* **Provided passage**:
“Conor Murray is in a funk… He’s a great player but nothing is going right.”
When Conor Murray leaves the Test match fray well before we get to 60 minutes, he is either injured of something has gone badly wrong. Mike Tindall believes the Munster scrumhalf could do with a spell on the sidelines, in reserve to John Cooney, and he is not the only one.
Heading into the 2019 World Cup, Joe Schmidt kept faith in his long-time half back pairing of Murray and Johnny Sexton (with Cooney not even making the final squad). Andy Farrell followed suit when he took over from Schmidt and he appointed Sexton as captain after the retirement of Rory Best.
Sexton was one of Ireland’s stand-out players in the opening Guinness Six Nations victory over Scotland and the 9/10 combination upped the ante in an impressive follow-up win over Wales, the 2019 Grand Slam champions. That result quietened the clamour for Cooney but it is resoundingly back following the 24-12 reversal at the hands of a revved up England side at Twickenham.
On the latest episode of Baz & Andrew’s House of Rugby, former Ireland star Andrew Trimble admitted he would like to see Cooney get a run-out in Ireland’s next championship match but he strongly defended Murray and claimed he was ‘hung out to dry’ against England.
“I don’t buy into the fact that Murray had a shocker,” says Trimble.
“He’s not quite where he was but I think he was hung out to the dry, where the forwards let him down. And maybe the coaching let him down because I don’t think there was enough deception or shape off those plays.”
“Do you think we could have more deception in around 9?” Trimble asked Barry Murphy and Lynne Cantwell. “As Murray is just about to pass the ball, if you took a picture – and say like there’s 30 different pictures – I’d say there’s probably 28, 29 of them, you’d be able to say, ‘I bet you the ball goes to him’.

* **Complete the following**:
A. Repeat word for word the part of the article on Conor Murray from "When Conor Murray" to "the only one.".
B. Summarize the article on Conor Murray in two sentences.
The entries after this point are separate from the article on Conor Murray.

* **Information given**:
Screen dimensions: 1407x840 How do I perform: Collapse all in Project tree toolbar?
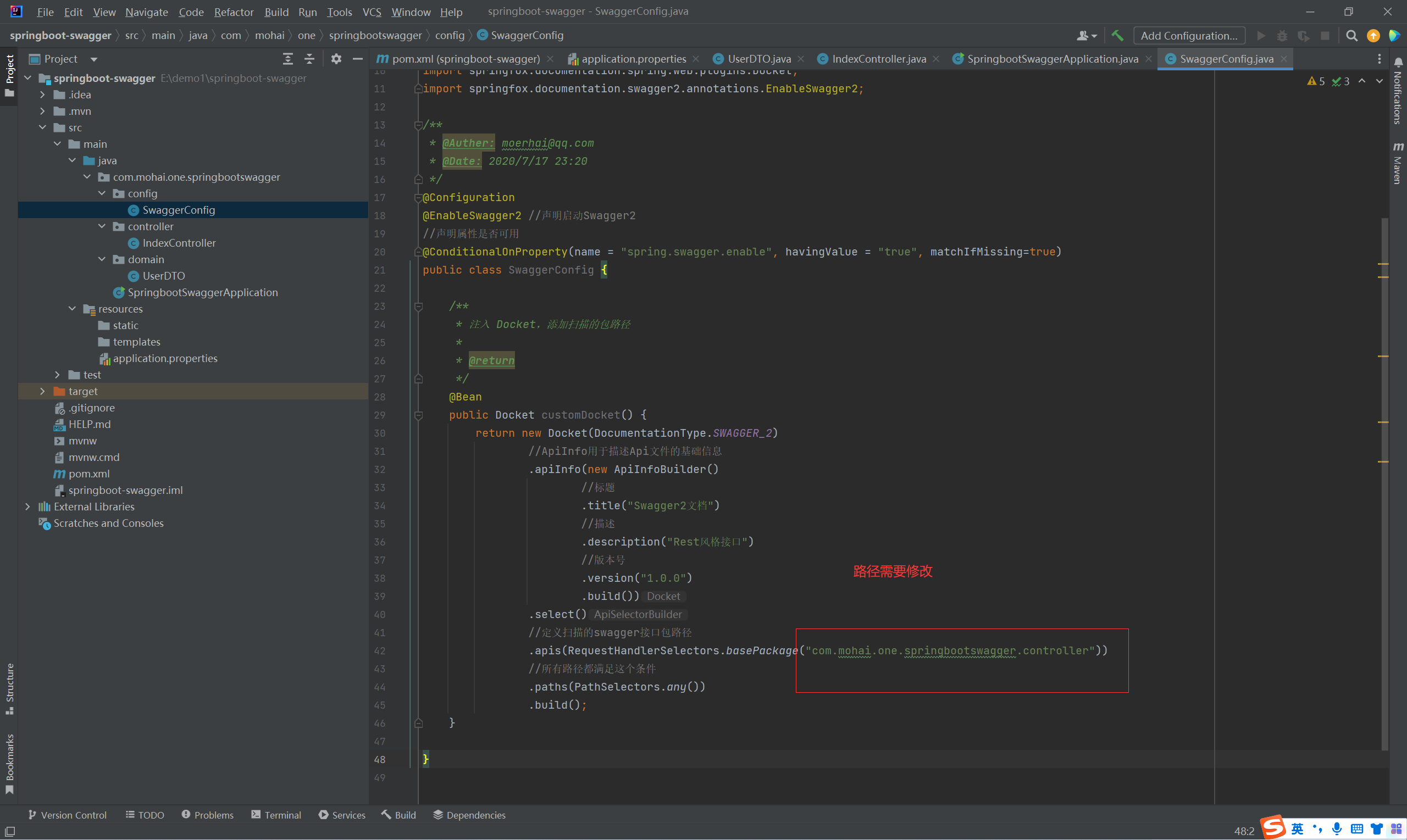(x=309, y=59)
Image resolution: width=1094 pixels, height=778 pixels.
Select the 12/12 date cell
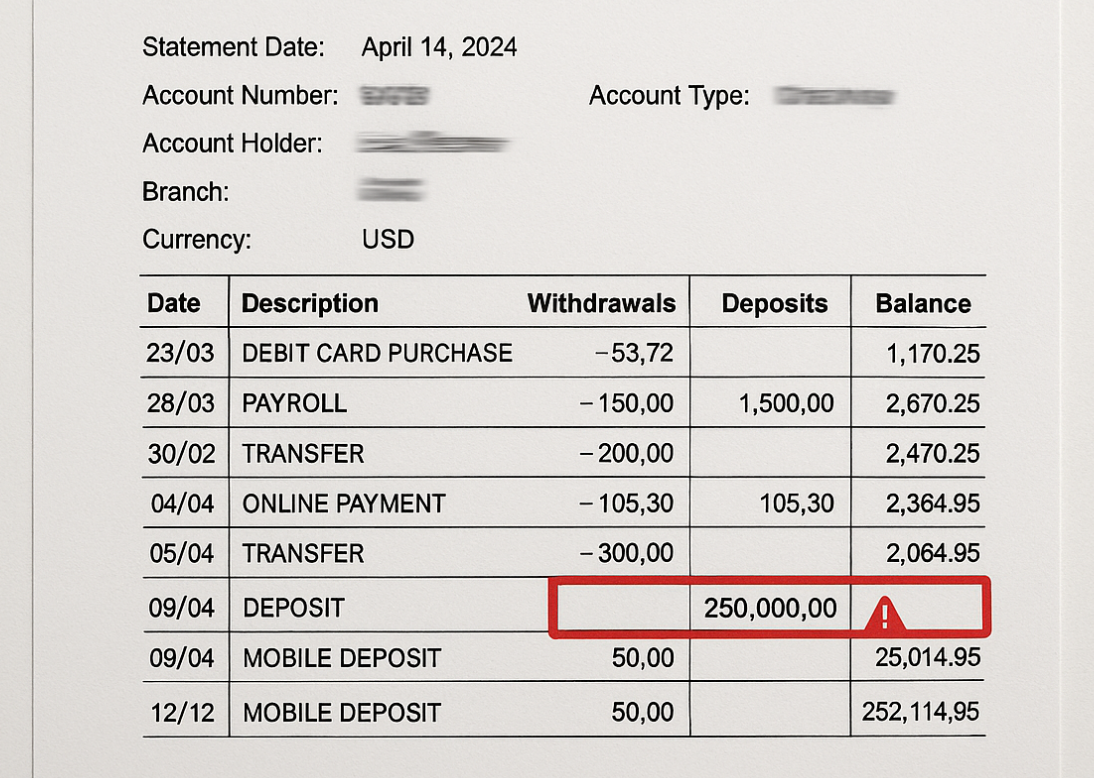pyautogui.click(x=183, y=712)
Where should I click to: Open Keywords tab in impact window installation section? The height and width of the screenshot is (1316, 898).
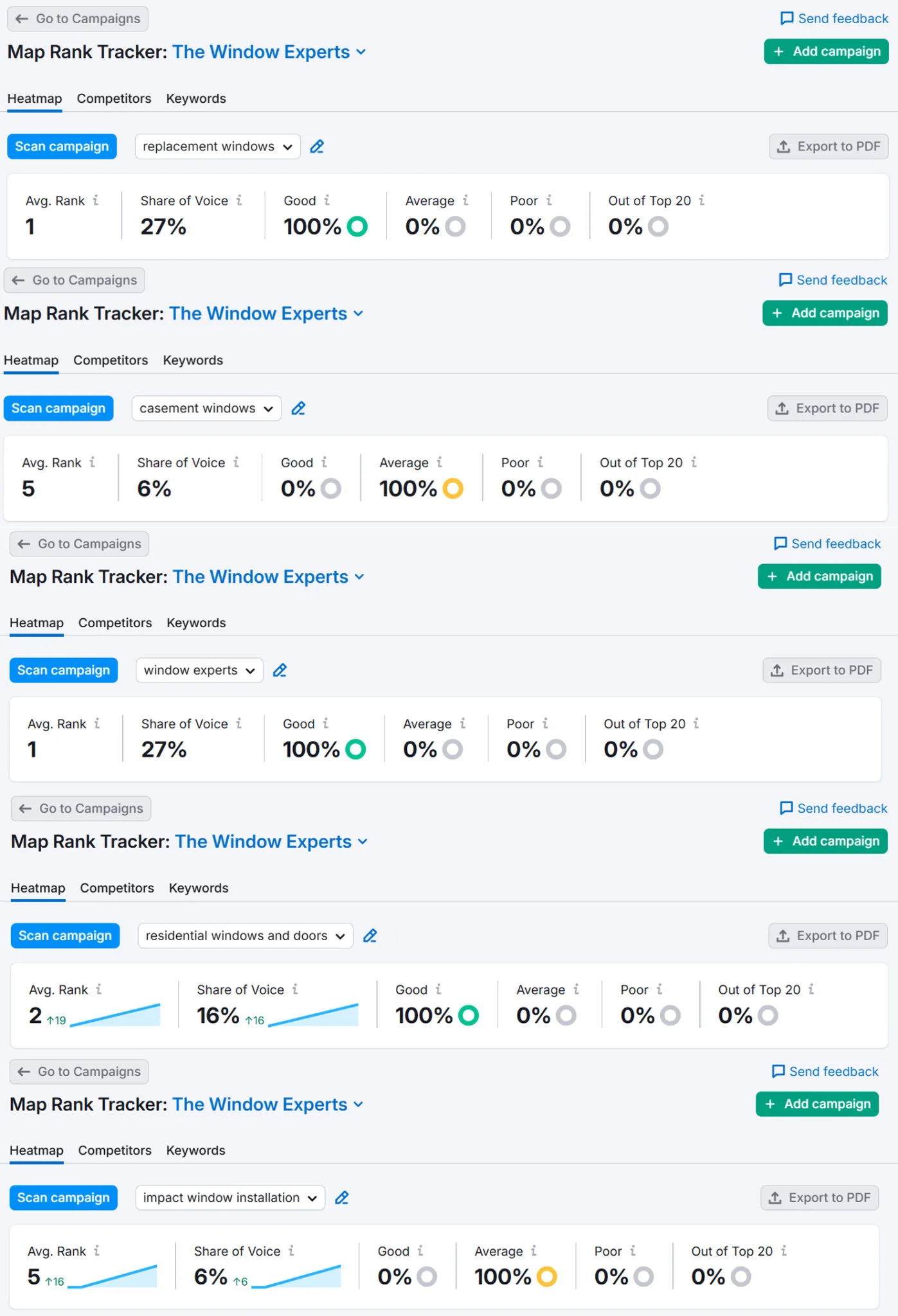(x=195, y=1150)
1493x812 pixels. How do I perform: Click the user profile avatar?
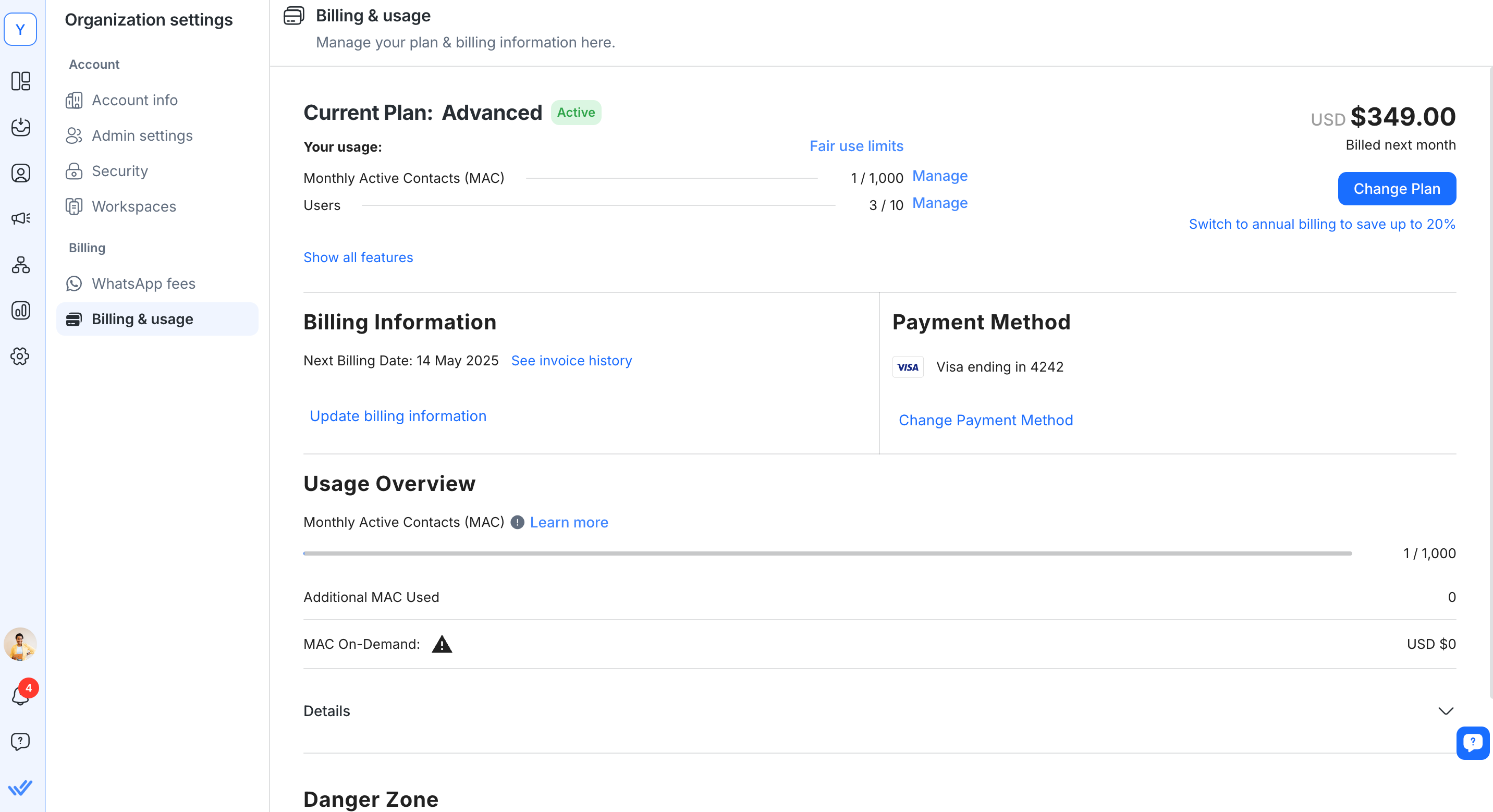click(x=21, y=644)
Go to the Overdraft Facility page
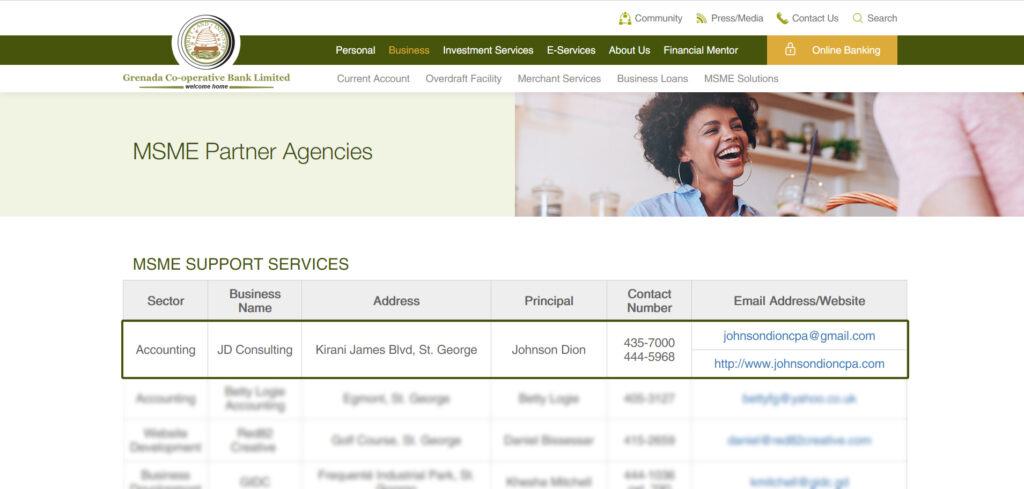Image resolution: width=1024 pixels, height=489 pixels. 463,78
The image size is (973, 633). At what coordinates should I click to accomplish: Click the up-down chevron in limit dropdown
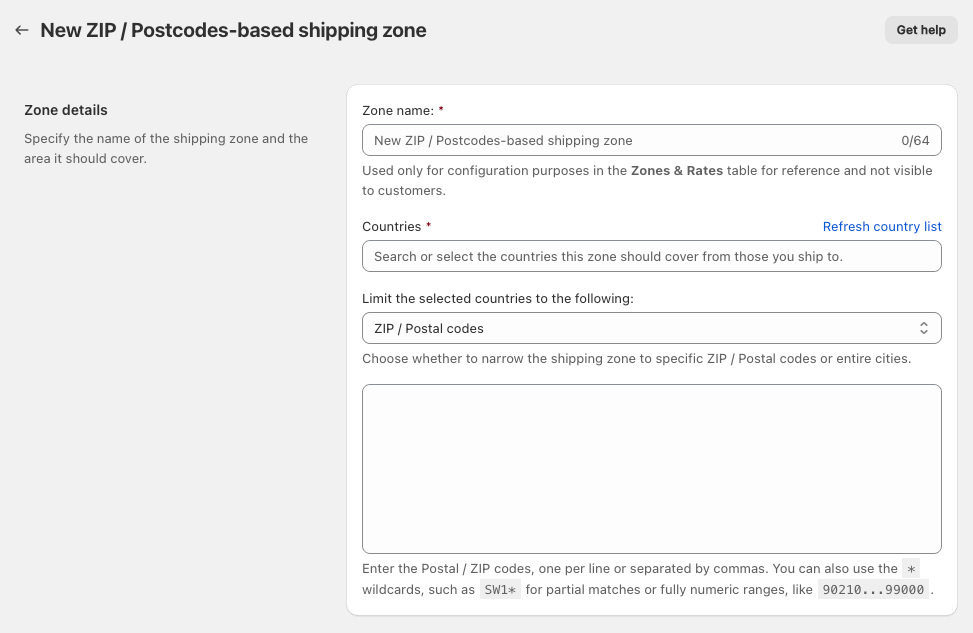924,328
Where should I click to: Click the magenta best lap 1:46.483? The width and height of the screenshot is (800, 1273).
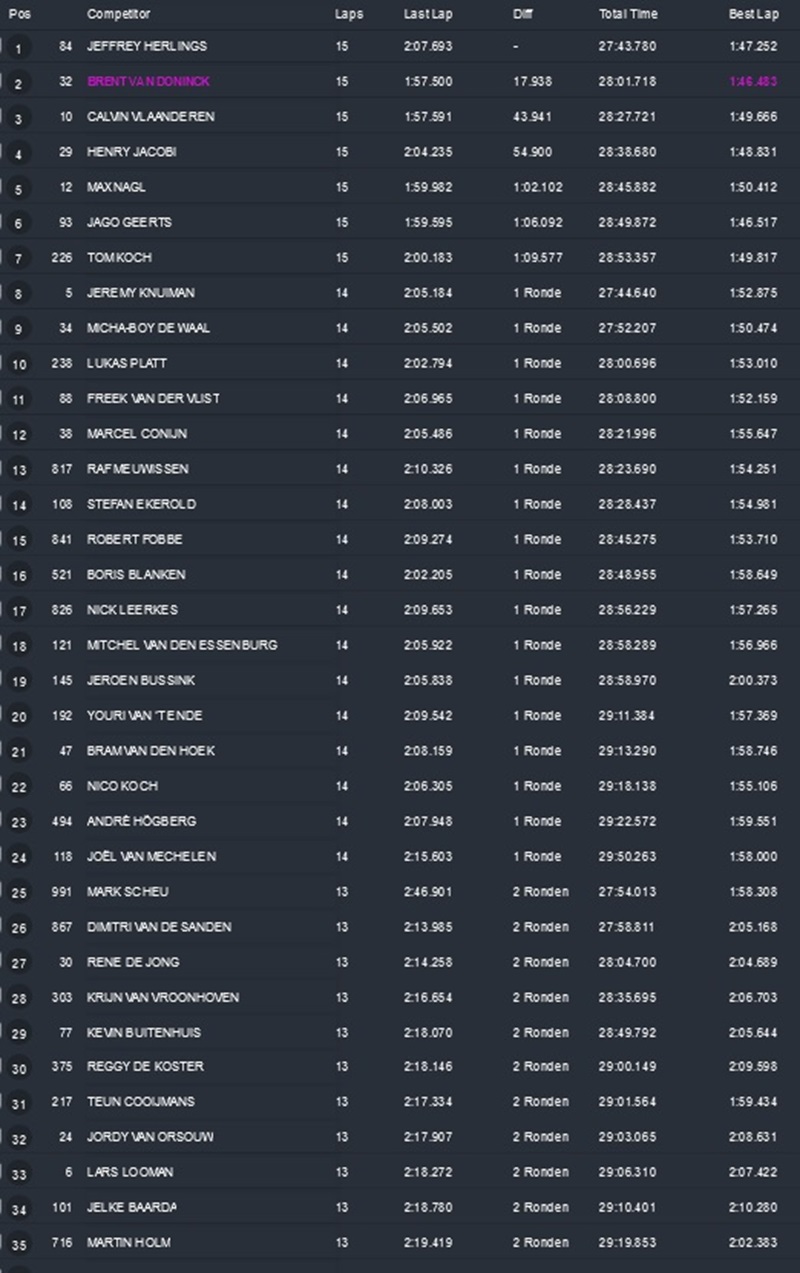click(753, 82)
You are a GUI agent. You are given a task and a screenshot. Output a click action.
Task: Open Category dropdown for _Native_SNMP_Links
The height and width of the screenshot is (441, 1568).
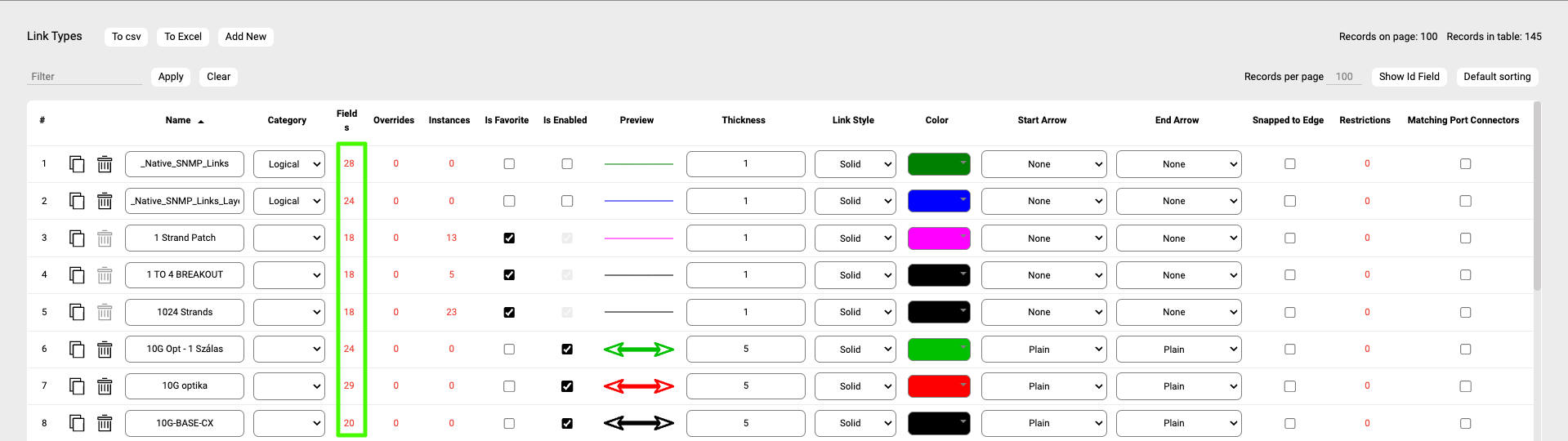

* **Answers to the tasks**:
A.
When Conor Murray leaves the Test match fray well before we get to 60 minutes, he is either injured of something has gone badly wrong. Mike Tindall believes the Munster scrumhalf could do with a spell on the sidelines, in reserve to John Cooney, and he is not the only one.

B. After Ireland's 24-12 loss to England at Twickenham, the clamor for John Cooney to play scrumhalf is back, and Mike Tindall believes Conor Murray could do with a spell on the sidelines in reserve to Cooney. Andrew Trimble said he would like to see Cooney get a run-out in Ireland's next championship match, but he defended Murray, saying the forwards and perhaps the coaching let him down.